Longneck
August 2013
Post-physical: AFL’s whole new world
Australian Rules Football stands on the cusp of a great and historic revolution – more innovative than white shorts for away games, more desperate than Ron Barassi at half time of the 1970 Grand Final pleading with his players to handball handball handball, more chic than the tattoos that adorn the arms, legs, torsos and necks of all self-respecting modern midfielders. The AFL is a handball into space away from becoming the world’s first post-physical activity sport. It’s true: they’re going to cancel the game itself.
And not before time. Think about what really matters in 2013. It’s not Buddy Franklin grabbing a loose ball on the wing, bouncing twice through heavy traffic and – pinned hard up against the boundary line, on the wrong side for a left-footer, opponents hanging off him like oars on a boat – letting fly from 60 metres and splitting the middle. What matters is that Buddy’s heroics provoke conversation. What’s the best goal he ever kicked? Is his best better than, say, a Peter Daicos special (Daics used to ease them off his big toe, making the ball meander as if following a creek bed until, like a dribble of water defying a drought by reaching the sea, it crossed the goal line)? Can Daics or Buddy top the winning goal Malcolm Blight kicked after the siren in 1976, North Melbourne v Carlton, a screw punt that caught a thermal current and came down six months later?
Why bother with any more twelve-goal maulings, Hawthorn v Anybody, when there are enough topics to keep footy chat going for decades. Who was the better centre-half-forward, Dermott Brereton or Wayne Carey? And who partied harder? Who rivals Nathan Buckley as the game’s most overrated champion? And never forget the disputational value of the AFL’s ‘we really care’ community engagement: Indigenous round; women’s round; multicultural round; endangered species round (with a nod to pandas, those loyal Collingwood fans, but with a principal concern for the decline of the pure full-forward, the second ruckman, the shirtfront).
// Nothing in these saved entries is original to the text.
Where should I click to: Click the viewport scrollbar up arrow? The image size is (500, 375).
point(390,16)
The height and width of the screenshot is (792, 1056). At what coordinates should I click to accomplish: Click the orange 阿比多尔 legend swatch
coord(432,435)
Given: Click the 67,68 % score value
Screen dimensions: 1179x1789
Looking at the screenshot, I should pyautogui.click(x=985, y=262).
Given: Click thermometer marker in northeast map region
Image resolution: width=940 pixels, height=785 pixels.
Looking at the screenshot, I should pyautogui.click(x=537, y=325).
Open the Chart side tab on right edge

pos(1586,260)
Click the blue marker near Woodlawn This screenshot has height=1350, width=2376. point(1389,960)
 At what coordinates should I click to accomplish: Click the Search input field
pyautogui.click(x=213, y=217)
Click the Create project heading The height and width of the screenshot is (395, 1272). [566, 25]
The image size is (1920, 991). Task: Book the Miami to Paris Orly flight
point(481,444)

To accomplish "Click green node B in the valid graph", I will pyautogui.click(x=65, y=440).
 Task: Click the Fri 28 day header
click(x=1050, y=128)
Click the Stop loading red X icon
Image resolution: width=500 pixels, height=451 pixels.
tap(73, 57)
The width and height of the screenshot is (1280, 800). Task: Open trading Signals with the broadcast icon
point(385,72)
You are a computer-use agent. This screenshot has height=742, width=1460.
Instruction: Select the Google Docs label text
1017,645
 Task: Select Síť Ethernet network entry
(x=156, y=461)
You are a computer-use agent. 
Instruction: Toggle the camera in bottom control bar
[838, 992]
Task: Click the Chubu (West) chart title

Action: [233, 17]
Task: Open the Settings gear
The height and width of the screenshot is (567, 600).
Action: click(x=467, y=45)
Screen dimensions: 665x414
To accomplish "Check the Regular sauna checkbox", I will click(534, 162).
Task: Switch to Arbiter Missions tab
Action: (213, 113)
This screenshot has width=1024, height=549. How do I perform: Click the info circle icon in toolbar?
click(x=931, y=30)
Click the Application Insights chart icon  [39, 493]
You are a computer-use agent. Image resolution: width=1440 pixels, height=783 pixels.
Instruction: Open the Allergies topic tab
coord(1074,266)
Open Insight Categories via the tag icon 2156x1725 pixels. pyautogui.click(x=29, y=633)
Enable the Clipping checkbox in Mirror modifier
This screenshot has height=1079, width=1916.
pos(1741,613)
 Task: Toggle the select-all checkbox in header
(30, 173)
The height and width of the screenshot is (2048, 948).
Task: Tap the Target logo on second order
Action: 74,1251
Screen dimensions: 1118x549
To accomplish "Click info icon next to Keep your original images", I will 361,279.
The Essendon supplements saga has shown the AFL what’s really possible. I don’t know who’s playing who this weekend but I can picture James Hird’s driveway, where he meets the media to periodically deliver an alpha male-dipped ‘no comment’. That’s why Essendon’s predicament isn’t a once-in-a-generation crisis but the tipping point the AFL has been craving – a political, legal and moral controversy that, all going well, will simmer like a volcano.
At the moment, Dalai Lama-Hird and his spin doctors, along with Essendon’s board and administrators, the evil sports scientists and the childlike playing group, must all deflect and deny. But in time, after the punishments and the court cases, after the UN human rights delegation come and goes, a grateful nation will laud Essendon. That’s when Hird, who on the field appeared out of nowhere to perform magical and brave deeds, will seize the moment. He’ll give an interview to Bruce McAvaney, Australia’s Oprah Winfrey, but instead of weeping with shame and begging forgiveness he’ll claim credit for reinventing the game. Quite right too.
The champions of the future AFL will come from all walks of life. I anticipate rousing oratorical jousts, like Bill Clinton on the together-we-can-save-Africa qualities of Eddie McGuire’s worldview versus J.K. Rowling on whether footy or Quidditch is the grander spectator sport. Physicist Paul Davies will answer the question ‘Is Gary Ablett Senior really God?’ Ballet Australia will choreograph the pack mark Leo Barry took to save the 2005 Grand Final. The Australian Society for Medical Research will convene a panel to determine any correlation between ugliness and hardness at the ball. The poet Les Murray will ponder the elegiac qualities of Richmond forever finishing ninth; Clare Bowditch will sing Murray’s words at Covent Garden. And after a lifetime of research, the eminent historian Geoffrey Blainey will publish his 18-volume masterpiece, Use and Abuse of the Holding the Ball Rule, 1877-2013.
This new AFL will be truly egalitarian. Anybody and everybody – men, women, children, even outcasts with unreconstructable knees – will participate. The nation will embark on a journey of lifelong learning, footy transformed from the greatest game on earth into a philosophy of everything. Like Alex Jesaulenko taking the mark of the century in the 1970 Grand Final, the broadcast rights will soar.